Stéphane Rolland a présenté son printemps-été 2025, mardi 28 janvier, dans le cadre de la semaine de la haute couture parisienne. Conçue en parallèle d'une opération de soutien avec la Fondation des hôpitaux, sa collection Origines. De Brancusi à Baker invite à découvrir comment ces deux êtres ont conquis le monde par leur liberté d'expression : Joséphine sublime le corps et le libère, Constantin révèle les formes primaires et polit le bronze pour en révéler sa lumière.

Dans son atelier parisien, quelques jours avant son défilé, le couturier et Brian Baker, un des fils adoptifs de Joséphine Baker, nous ont expliqué la genèse de ce passionnant projet.

Franceinfo Culture : Pourquoi choisir Joséphine Baker comme marraine de votre collection ?

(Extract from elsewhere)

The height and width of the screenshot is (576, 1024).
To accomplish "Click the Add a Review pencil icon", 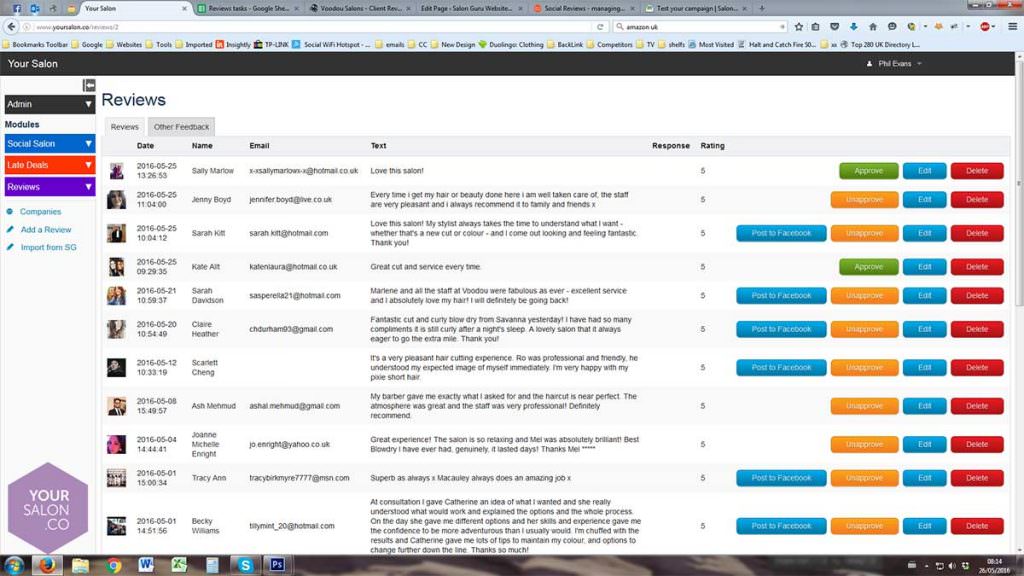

Stéphane Rolland : Je réalise ma collection au profit de la Fondation des hôpitaux, et Joséphine Baker s'est imposée à nous comme marraine. Elle avait un rêve : proposer une fraternité universelle. Sa tribu arc-en-ciel en a été le reflet. Entre 1953 et 1964, elle adopte douze enfants partout dans le monde et les a réunis au château des Milandes, en Dordogne, avec son mari le chef d'orchestre Jo Bouillon. Elle a essayé de réunir les peuples et a délivré l'un des plus beaux manifestes avant-gardistes de tolérance. Si elle était encore parmi nous aujourd'hui, je pense qu'elle ferait évoluer les choses et serait déjà en train de manifester !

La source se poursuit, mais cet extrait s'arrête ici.